# Why is my HC melting?



## Jaap (24 Jul 2014)

Hello,

The Hemianthius Cuba grew on so well. I first had high humidity conditions with clean film and a few holes on top. after a few weeks of good growth it started melting so slowly slowly I opened more holes in the film until I removed it completely but the melting continues. The light is LED so it doesnt get very hot. I do spray it everyday with water.












Anyone can help? 

Thanks


----------



## tam (24 Jul 2014)

You're growing algae too so I would guess too wet. I'm growing some on the window sill and I water once a week, let the water drain through and that's plenty. It's covered over and I lift the lid every few days.


----------



## GHNelson (24 Jul 2014)

I agree....too wet.
Remove the best HC and start again!
hoggie


----------



## tam (24 Jul 2014)

I'd just run my finger around the the edge to remove the algae and let it dry out a couple of days, but my experience growing emersed is only a couple of weeks, so that's based on guess work from growing terrestrial plants.


----------



## Jaap (24 Jul 2014)

How do I supply nutrients to the HC if I am using JBL manado (clay based innert substrate)?


----------



## tam (24 Jul 2014)

Did you add nutrients to the water you added? If so they'll still be there when the current water evaporates and you can add more when you water in future - just water less. If the plants look like they are short on nutrients, just mix up you water with a higher concentration.


----------



## Jaap (25 Jul 2014)

I have EI macros and micros...can I use them to create a solution to water the HC and if yes in wahr concentrations?


----------



## tam (25 Jul 2014)

You could, if you've got a tank you are already dosing, the easiest thing would be to use water from that for them, otherwise you'll have to mix up very small amounts.


----------



## Andy Thurston (25 Jul 2014)

Short problem
Translate this sentence from the forum thread on melting HC into Spanish: "I'm growing some on the window sill and I water once a week, let the water drain through and that's plenty."

Excerpted records
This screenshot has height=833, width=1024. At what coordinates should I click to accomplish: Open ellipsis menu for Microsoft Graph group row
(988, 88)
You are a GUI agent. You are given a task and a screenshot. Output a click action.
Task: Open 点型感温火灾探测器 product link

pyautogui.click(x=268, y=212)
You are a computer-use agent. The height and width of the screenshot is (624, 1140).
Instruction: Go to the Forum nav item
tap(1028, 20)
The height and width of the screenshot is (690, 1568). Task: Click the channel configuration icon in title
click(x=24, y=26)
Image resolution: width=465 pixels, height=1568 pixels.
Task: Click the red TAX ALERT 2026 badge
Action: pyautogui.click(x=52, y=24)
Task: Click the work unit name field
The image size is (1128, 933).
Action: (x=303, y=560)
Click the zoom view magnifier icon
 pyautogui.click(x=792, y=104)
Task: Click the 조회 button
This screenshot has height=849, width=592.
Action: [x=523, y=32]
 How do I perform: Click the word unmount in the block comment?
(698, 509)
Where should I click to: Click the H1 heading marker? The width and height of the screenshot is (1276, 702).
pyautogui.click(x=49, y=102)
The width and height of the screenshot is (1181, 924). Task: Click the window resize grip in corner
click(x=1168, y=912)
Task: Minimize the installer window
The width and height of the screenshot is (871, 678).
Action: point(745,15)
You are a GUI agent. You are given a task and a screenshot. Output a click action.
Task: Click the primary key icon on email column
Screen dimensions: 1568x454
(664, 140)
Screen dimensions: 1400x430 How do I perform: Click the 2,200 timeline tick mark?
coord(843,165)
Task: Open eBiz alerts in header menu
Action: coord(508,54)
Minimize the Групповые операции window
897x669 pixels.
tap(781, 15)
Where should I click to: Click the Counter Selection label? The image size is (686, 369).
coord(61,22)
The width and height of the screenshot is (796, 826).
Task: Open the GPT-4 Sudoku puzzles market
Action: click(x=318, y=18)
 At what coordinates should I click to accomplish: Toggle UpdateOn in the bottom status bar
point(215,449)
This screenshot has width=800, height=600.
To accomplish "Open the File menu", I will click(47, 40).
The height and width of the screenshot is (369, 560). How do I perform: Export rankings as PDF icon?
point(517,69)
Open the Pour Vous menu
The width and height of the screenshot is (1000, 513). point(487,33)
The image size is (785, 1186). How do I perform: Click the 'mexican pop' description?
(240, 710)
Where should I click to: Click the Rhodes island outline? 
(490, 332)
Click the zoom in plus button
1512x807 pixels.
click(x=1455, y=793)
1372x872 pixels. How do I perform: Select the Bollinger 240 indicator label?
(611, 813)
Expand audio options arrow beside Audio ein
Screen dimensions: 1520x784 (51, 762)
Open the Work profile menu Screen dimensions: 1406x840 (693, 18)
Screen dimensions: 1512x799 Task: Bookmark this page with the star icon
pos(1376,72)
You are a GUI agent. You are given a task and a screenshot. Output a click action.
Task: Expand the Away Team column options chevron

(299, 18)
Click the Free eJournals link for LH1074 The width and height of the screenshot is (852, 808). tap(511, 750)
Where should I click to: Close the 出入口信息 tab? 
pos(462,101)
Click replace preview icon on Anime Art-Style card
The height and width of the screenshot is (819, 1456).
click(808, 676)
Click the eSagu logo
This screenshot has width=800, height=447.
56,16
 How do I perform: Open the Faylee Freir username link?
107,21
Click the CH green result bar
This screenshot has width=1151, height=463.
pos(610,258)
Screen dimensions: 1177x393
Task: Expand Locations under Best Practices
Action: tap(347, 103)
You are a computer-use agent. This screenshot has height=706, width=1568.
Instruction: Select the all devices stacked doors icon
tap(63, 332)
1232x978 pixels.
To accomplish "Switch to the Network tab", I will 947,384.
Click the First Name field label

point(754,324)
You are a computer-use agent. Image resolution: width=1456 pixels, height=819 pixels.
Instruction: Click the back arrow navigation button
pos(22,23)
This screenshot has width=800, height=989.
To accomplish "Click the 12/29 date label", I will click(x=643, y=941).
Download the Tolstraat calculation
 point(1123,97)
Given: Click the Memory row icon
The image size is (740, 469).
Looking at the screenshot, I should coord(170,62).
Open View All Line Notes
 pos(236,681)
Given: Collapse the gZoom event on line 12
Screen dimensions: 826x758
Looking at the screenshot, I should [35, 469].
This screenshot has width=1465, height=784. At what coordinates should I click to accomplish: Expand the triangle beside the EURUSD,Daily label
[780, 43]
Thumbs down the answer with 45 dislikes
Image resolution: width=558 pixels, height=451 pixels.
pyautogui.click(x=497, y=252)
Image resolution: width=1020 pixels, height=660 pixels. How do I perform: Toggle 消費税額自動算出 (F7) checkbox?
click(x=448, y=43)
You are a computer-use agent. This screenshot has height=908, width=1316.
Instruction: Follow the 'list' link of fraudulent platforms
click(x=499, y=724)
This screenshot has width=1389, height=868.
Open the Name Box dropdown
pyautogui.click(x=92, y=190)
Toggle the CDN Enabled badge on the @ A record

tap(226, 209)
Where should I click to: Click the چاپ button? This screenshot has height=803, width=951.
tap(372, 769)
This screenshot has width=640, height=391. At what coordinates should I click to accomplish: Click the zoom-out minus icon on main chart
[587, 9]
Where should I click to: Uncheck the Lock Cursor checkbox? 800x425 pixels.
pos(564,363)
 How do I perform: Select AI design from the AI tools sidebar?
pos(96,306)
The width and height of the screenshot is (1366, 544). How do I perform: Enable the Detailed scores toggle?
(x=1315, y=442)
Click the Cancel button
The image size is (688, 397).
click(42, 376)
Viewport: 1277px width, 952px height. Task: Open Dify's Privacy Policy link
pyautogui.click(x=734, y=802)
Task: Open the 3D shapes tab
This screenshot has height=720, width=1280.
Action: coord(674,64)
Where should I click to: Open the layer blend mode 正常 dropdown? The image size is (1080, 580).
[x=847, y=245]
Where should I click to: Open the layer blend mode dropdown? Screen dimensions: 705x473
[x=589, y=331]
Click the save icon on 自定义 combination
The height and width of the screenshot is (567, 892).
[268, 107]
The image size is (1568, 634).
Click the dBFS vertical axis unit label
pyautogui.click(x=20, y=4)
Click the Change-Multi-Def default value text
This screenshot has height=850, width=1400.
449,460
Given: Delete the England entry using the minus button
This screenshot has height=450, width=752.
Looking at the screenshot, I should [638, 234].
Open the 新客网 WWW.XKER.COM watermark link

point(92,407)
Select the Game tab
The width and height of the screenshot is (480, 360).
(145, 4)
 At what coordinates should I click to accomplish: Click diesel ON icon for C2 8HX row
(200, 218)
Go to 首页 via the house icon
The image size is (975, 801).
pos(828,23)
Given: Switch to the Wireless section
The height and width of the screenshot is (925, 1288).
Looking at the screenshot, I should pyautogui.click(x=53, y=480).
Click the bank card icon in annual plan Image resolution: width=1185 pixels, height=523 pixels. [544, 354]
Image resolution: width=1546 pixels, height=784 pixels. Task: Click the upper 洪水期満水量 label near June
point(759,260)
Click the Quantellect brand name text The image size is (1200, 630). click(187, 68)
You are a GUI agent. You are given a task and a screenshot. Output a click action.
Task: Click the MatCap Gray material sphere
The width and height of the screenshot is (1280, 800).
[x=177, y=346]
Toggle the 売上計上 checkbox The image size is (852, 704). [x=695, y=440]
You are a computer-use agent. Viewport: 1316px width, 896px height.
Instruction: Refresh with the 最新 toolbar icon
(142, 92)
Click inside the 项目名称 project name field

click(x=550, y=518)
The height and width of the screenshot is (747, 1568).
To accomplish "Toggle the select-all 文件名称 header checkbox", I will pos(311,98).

Exercise output
Estoy cultivando un poco en el alféizar de la ventana y riego una vez a la semana, dejo que el agua se escurra y con eso basta.